The light grew larger and I saw that it was a torch held aloft by one of the King’s servants.
He pushed a lit candle into my hand.
‘Go to the chapel to pray for the babe,’ he said. He hurried on his way, chanting at the top of his voice while bells rang out in wild exultation.
‘The Kingdom is saved,’ Lucy said. ‘The King has an heir.’
‘Let us pray the boy lives,’ I said. ‘Only his daughters seem intent on surviving.’
‘His bastard, Fitzroy, survived until a youth,’ Susan said.
‘The Kingdom needs more than a bastard youth who gives up the ghost at seventeen,’ I said. I wondered what the King would be doing at this moment.
‘It’s a miracle Jane Seymour has produced a son,’ Susan said. ‘She is dry and bitter as a quince.’
‘Susan Dunster,’ I exclaimed. ‘How can you say such a thing?’ Then I giggled and pinched her arm playfully.
‘I say what everyone of us is thinking,’ she said. ‘You included.’ She paused. ‘How do you think the King will react?’
‘How should I know?’
Susan touched me upon the arm. ‘You know why I think this, Alice.’
I sighed. ‘The King and I discuss poetry and music, nothing more.’
‘Then that little is far more than any other lady of the court,’ she said. ‘Your conduct is whispered off, Alice, and not just by the Queen’s Ladies.’
‘I cannot help the whispers,’ I said. ‘I only obey his Majesty’s commands.’
‘And that is what the gossip is about, Alice. What exactly are his commands?’
I held her hands in mine. ‘I tell you truth, Susan. We read only poetry and discuss things of the mind. Nothing more.’
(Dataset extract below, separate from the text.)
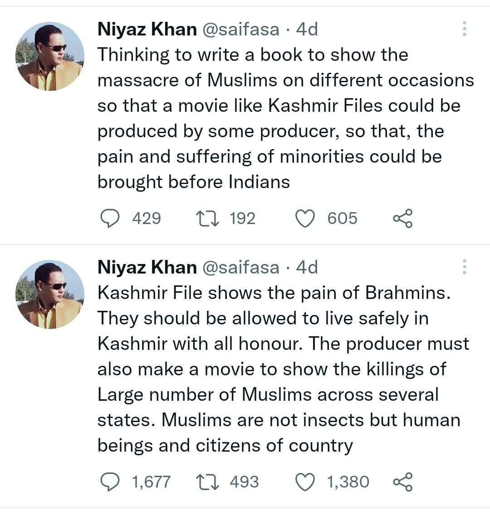Reply to the Muslims massacre book tweet
Image resolution: width=490 pixels, height=513 pixels.
pyautogui.click(x=110, y=219)
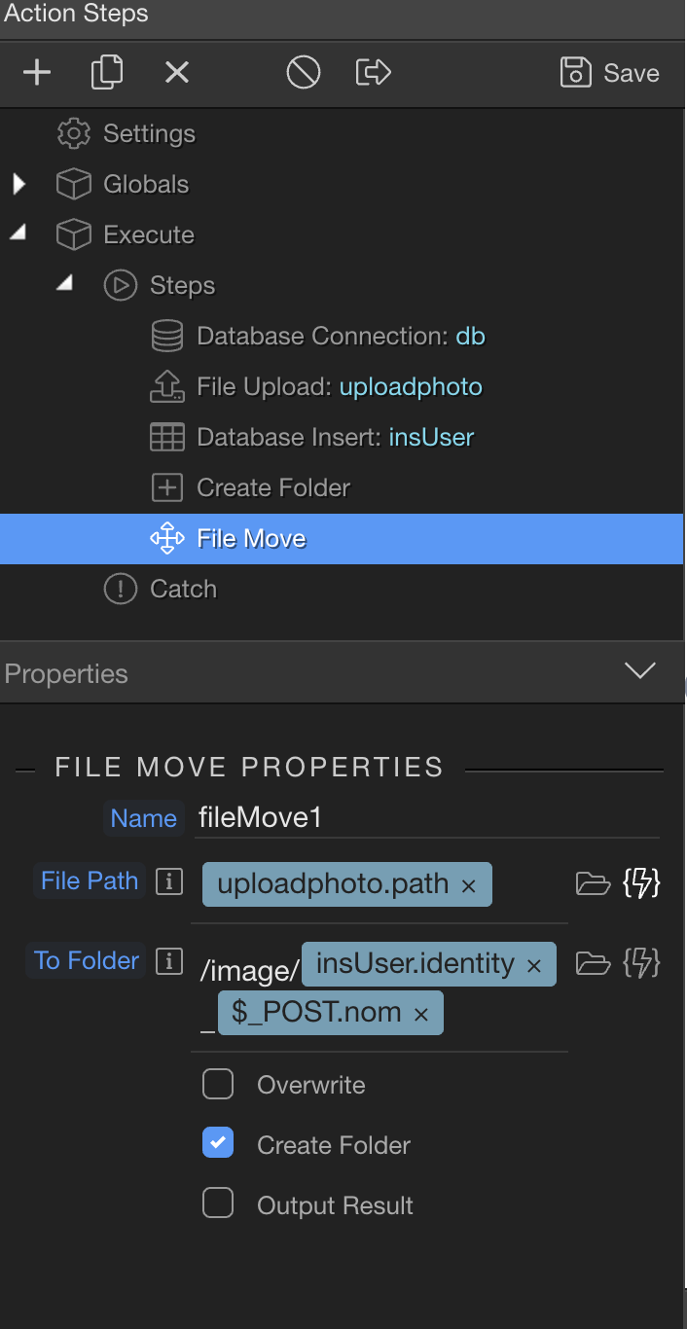Click the duplicate step icon

[107, 73]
In the flickering light of the candle I saw her smile. If I could not convince my friend how could I hope to convince my enemies? Lucy, sweet thing, looked puzzled by our conversation.
I took a breath and put my arm through theirs. ‘Come, we must away to the Chapel. It would not do if we arrive late.’
This extract tells of the birth of the future King Edward, VI, the only legitimate son of Henry VIII to survive. He became King at the age of nine but died aged fifteen. His mother, Jane Seymour, never recovered from her labour and died twelve days after giving birth to him.
This passage shows how crucial it was for Henry to produce a male heir. The Tudors were one of the most successful of English Dynasties but it may not have felt like this at the time. Henry’s father had won the Crown in battle and memories of the terrible Wars of the Roses must still have worried the King and his advisers. Henry was one of the most powerful and despotic Kings this country has ever known but many of his actions can be explained by his desperate desire to produce an heir.
Courtiers would have been almost as pleased as the King at news of his heir. The last thing anybody wished for was political unrest.